** Opening Record set block **

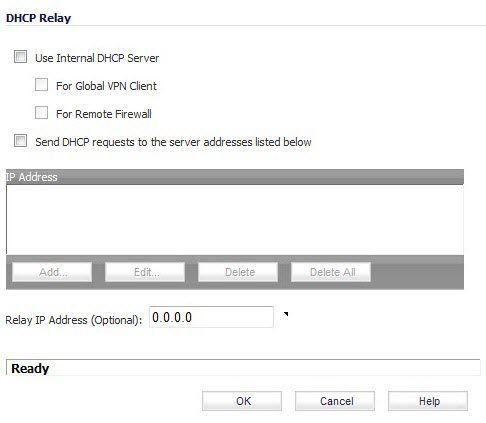Image resolution: width=486 pixels, height=423 pixels.
Task: Click the Send DHCP requests label text
Action: pyautogui.click(x=173, y=142)
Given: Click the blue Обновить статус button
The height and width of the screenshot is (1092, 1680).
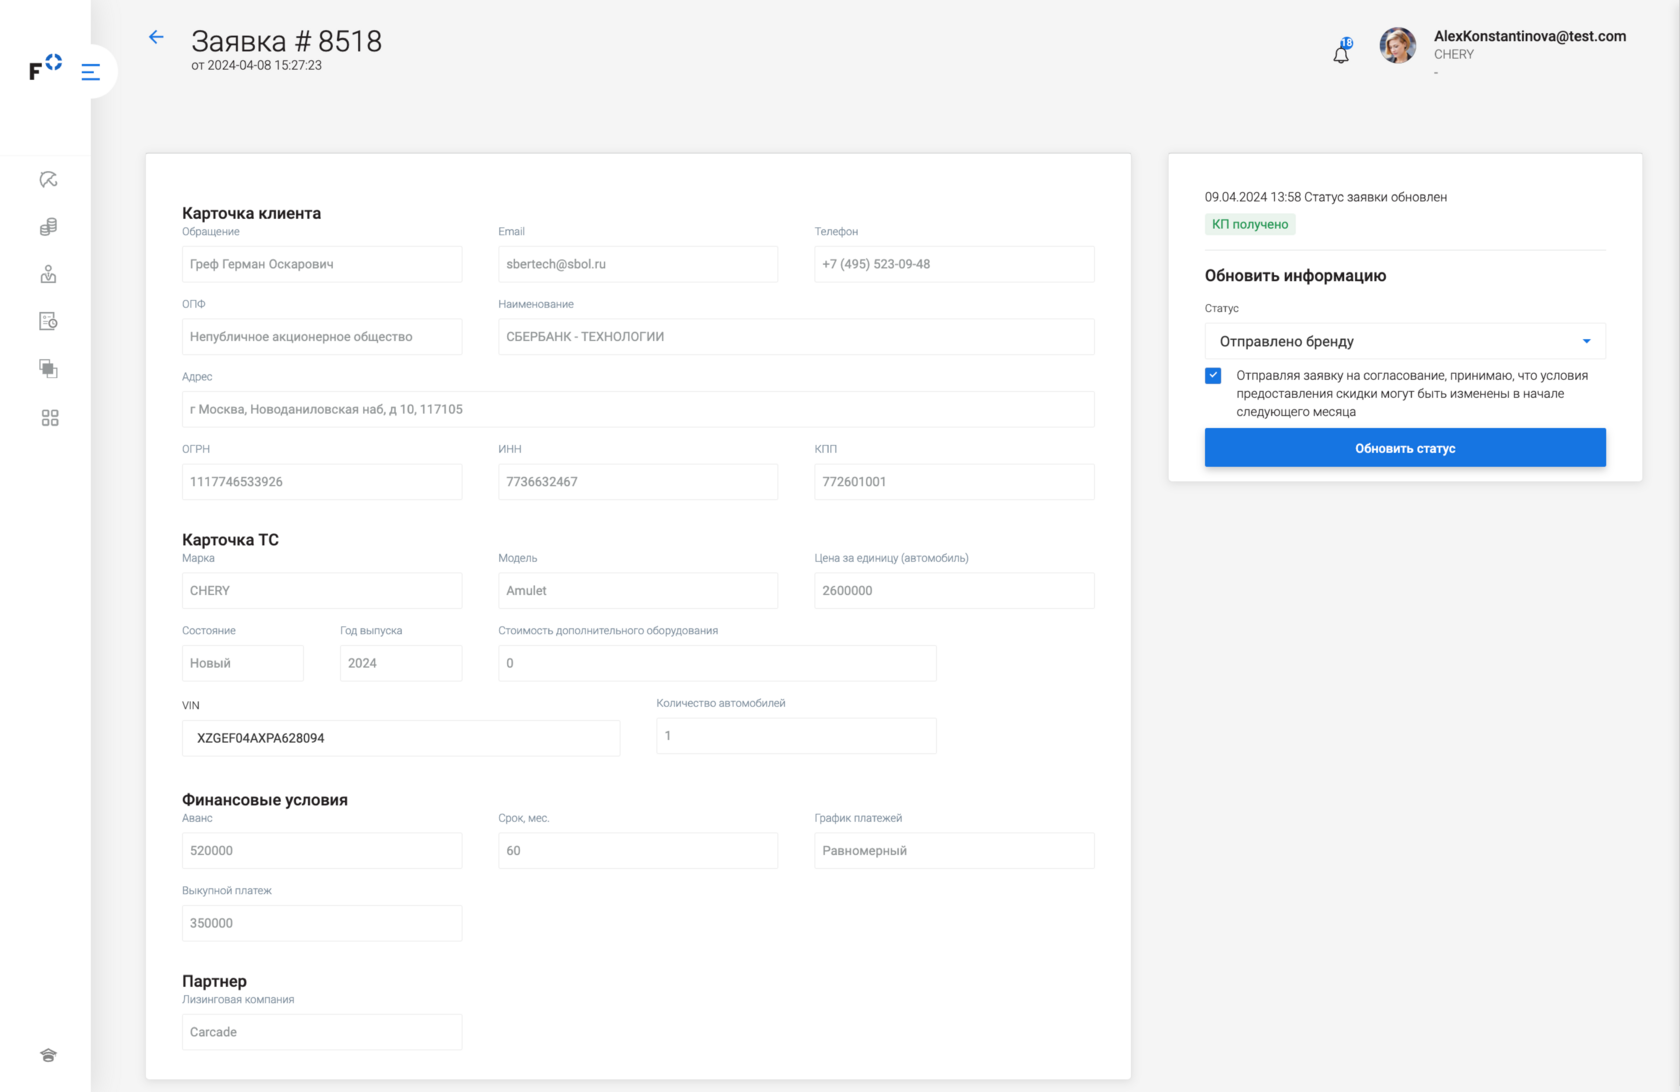Looking at the screenshot, I should (x=1404, y=448).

** Closing Record set block **

Go to the line that contains "Given: Click the blue Обновить статус button" and copy it and every line after it through the end of the entries, exactly, without the pictures.

Given: Click the blue Обновить статус button
The height and width of the screenshot is (1092, 1680).
Looking at the screenshot, I should (x=1404, y=448).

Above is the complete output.